„Mit Musik infizieren“

30.6.2012, 00:00 Uhr
„Mit Musik infizieren“

© Thomas Langer/Klassikkultur Erlangen

Es erstaunt ja zunächst, dass ein Künstler wie Martin Stadtfeld, der bei traditionsreichen Festivals mit solistischen Rezitals wie etwa der „Bachwoche Ansbach“ oder kürzlich mit Beethoven-Sonaten in „Schloss Weikersheim“ ein fachkundiges Publikum begeistert, einer Veranstaltung, bei der die Musik mehr Event denn künstlerische Herausforderung ist, zustimmt.

„Mit Musik infizieren“

© Böhner

Stadtfeld zeigt sich von der Idee des „Klassik am See“-Events zum einen wegen des reizvollen, landschaftlichen Ambientes angetan.
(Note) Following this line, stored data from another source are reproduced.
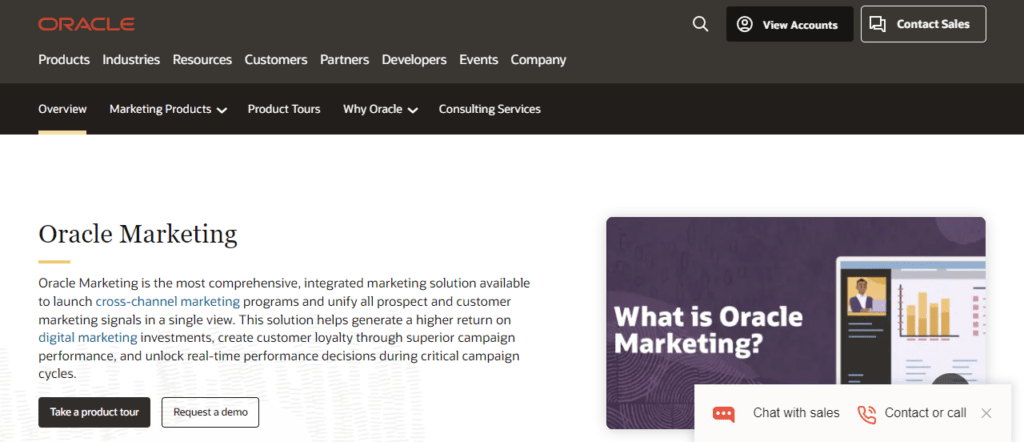
Task: Open the Industries menu
Action: coord(131,60)
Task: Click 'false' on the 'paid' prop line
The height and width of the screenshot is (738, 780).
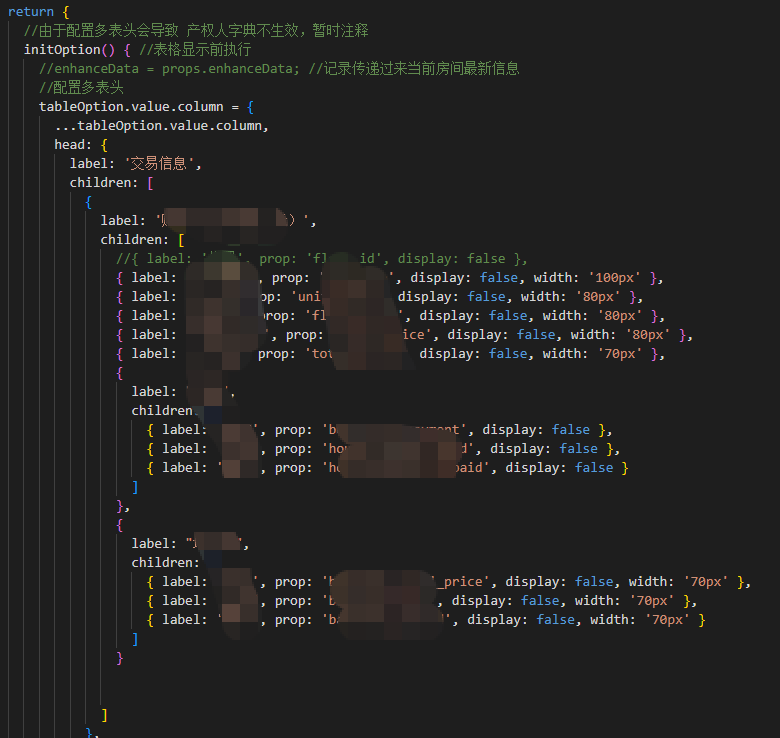Action: (x=594, y=468)
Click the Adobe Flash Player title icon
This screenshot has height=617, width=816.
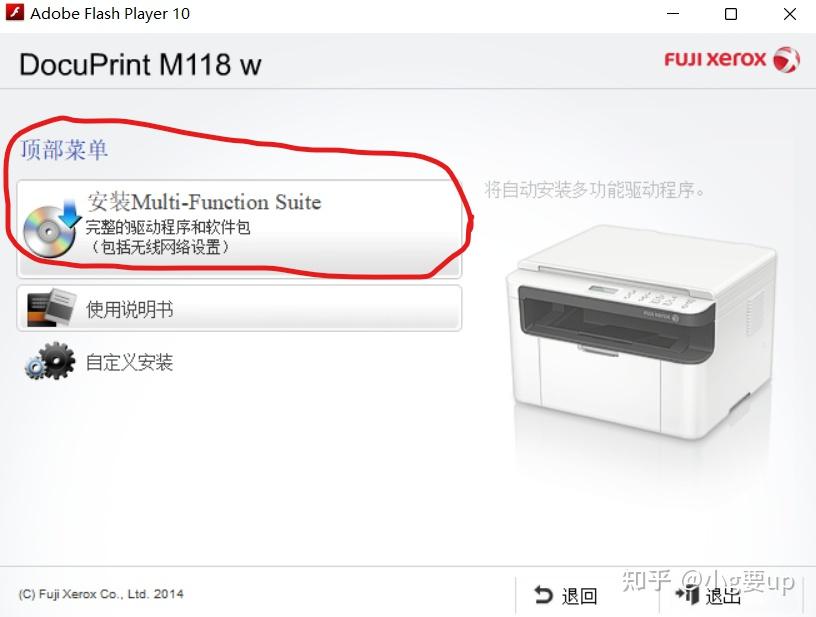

Keinesfalls möchte Stadtfeld – so betont er streng – eine Open-Air-Tournee quer durch die Lande absolvieren. Zum anderen hofft der grazile hochgewachsene junge Mann – und Dirigentin Ljubka Biagioni stimmt dem zu –, „mit der Musik zu infizieren“. Vielleicht – so die beiden Musiker – verlieren einige Besucher durch diese ungezwungene, gelöste Art der Musikvermittlung die Scheu davor, auch einmal einen geschlossenen Konzertsaal aufzusuchen, wo die Zwischentöne und Feinheiten der Musik freilich besser zu hören seien. Für das Freiluft-Konzert am Dechsendorfer Weiher müssen eben, auf Grund der Verhältnisse und Übertragung mittels High-Tech-Lautsprecher-Anlage, die Maßstäbe – auch im Musizieren – vergrößert werden. Das Beethoven-Programm halten beide Künstler für bestens geeignet, um auch Klassik-Unkundige zu begeistern. In Italien, so Biagioni, kämen vor allem Open-Air-Konzerte mit Filmmusik-Programmen gut an.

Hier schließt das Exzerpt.